## Exercise goal
Each entry that follows must be output without any deviation.

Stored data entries
/---

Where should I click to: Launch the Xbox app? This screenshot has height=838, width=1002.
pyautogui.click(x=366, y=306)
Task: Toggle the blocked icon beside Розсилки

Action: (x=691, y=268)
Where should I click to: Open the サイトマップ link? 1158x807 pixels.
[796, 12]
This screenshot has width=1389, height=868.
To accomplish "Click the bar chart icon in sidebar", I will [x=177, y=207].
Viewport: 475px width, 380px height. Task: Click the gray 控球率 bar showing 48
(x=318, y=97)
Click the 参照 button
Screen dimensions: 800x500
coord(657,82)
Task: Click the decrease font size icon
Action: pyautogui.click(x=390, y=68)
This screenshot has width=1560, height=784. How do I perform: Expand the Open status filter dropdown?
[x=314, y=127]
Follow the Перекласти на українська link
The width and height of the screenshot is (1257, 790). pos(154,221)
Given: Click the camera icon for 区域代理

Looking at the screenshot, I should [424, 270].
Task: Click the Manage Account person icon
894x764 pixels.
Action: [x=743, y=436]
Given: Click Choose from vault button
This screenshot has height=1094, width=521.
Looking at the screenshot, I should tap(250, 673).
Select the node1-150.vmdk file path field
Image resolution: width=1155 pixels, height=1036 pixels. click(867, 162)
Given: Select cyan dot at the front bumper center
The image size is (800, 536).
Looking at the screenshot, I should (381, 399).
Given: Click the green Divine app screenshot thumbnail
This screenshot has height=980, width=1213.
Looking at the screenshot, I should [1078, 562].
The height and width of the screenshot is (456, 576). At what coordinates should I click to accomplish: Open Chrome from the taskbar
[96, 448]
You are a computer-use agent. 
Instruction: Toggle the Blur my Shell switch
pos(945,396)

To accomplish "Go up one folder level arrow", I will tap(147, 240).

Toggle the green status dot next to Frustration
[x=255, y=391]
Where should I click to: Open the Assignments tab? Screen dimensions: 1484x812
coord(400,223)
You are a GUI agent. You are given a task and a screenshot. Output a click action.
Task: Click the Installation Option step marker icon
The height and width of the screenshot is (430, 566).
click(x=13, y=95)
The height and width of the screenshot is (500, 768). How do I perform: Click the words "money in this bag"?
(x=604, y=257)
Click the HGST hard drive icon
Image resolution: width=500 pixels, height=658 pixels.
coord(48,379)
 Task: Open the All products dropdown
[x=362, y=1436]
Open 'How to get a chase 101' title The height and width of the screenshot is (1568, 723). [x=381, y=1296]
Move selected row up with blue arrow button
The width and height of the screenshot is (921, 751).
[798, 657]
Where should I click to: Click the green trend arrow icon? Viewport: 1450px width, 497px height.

\---

## Completed exercise
Where should I click to: Launch the Xbox app? This screenshot has height=838, width=1002.
pyautogui.click(x=366, y=306)
Task: Toggle the blocked icon beside Розсилки

Action: (x=691, y=268)
Where should I click to: Open the サイトマップ link? 1158x807 pixels.
[796, 12]
This screenshot has width=1389, height=868.
To accomplish "Click the bar chart icon in sidebar", I will [x=177, y=207].
Viewport: 475px width, 380px height. Task: Click the gray 控球率 bar showing 48
(x=318, y=97)
Click the 参照 button
Screen dimensions: 800x500
coord(657,82)
Task: Click the decrease font size icon
Action: pyautogui.click(x=390, y=68)
This screenshot has width=1560, height=784. How do I perform: Expand the Open status filter dropdown?
[x=314, y=127]
Follow the Перекласти на українська link
The width and height of the screenshot is (1257, 790). pos(154,221)
Given: Click the camera icon for 区域代理

Looking at the screenshot, I should [424, 270].
Task: Click the Manage Account person icon
894x764 pixels.
Action: [x=743, y=436]
Given: Click Choose from vault button
This screenshot has height=1094, width=521.
Looking at the screenshot, I should tap(250, 673).
Select the node1-150.vmdk file path field
Image resolution: width=1155 pixels, height=1036 pixels. click(867, 162)
Given: Select cyan dot at the front bumper center
The image size is (800, 536).
Looking at the screenshot, I should (381, 399).
Given: Click the green Divine app screenshot thumbnail
This screenshot has height=980, width=1213.
Looking at the screenshot, I should [1078, 562].
The height and width of the screenshot is (456, 576). At what coordinates should I click to accomplish: Open Chrome from the taskbar
[96, 448]
You are a computer-use agent. 
Instruction: Toggle the Blur my Shell switch
pos(945,396)

To accomplish "Go up one folder level arrow", I will tap(147, 240).

Toggle the green status dot next to Frustration
[x=255, y=391]
Where should I click to: Open the Assignments tab? Screen dimensions: 1484x812
coord(400,223)
You are a GUI agent. You are given a task and a screenshot. Output a click action.
Task: Click the Installation Option step marker icon
The height and width of the screenshot is (430, 566).
click(x=13, y=95)
The height and width of the screenshot is (500, 768). How do I perform: Click the words "money in this bag"?
(x=604, y=257)
Click the HGST hard drive icon
Image resolution: width=500 pixels, height=658 pixels.
coord(48,379)
 Task: Open the All products dropdown
[x=362, y=1436]
Open 'How to get a chase 101' title The height and width of the screenshot is (1568, 723). [x=381, y=1296]
Move selected row up with blue arrow button
The width and height of the screenshot is (921, 751).
[798, 657]
Where should I click to: Click the green trend arrow icon? Viewport: 1450px width, 497px height.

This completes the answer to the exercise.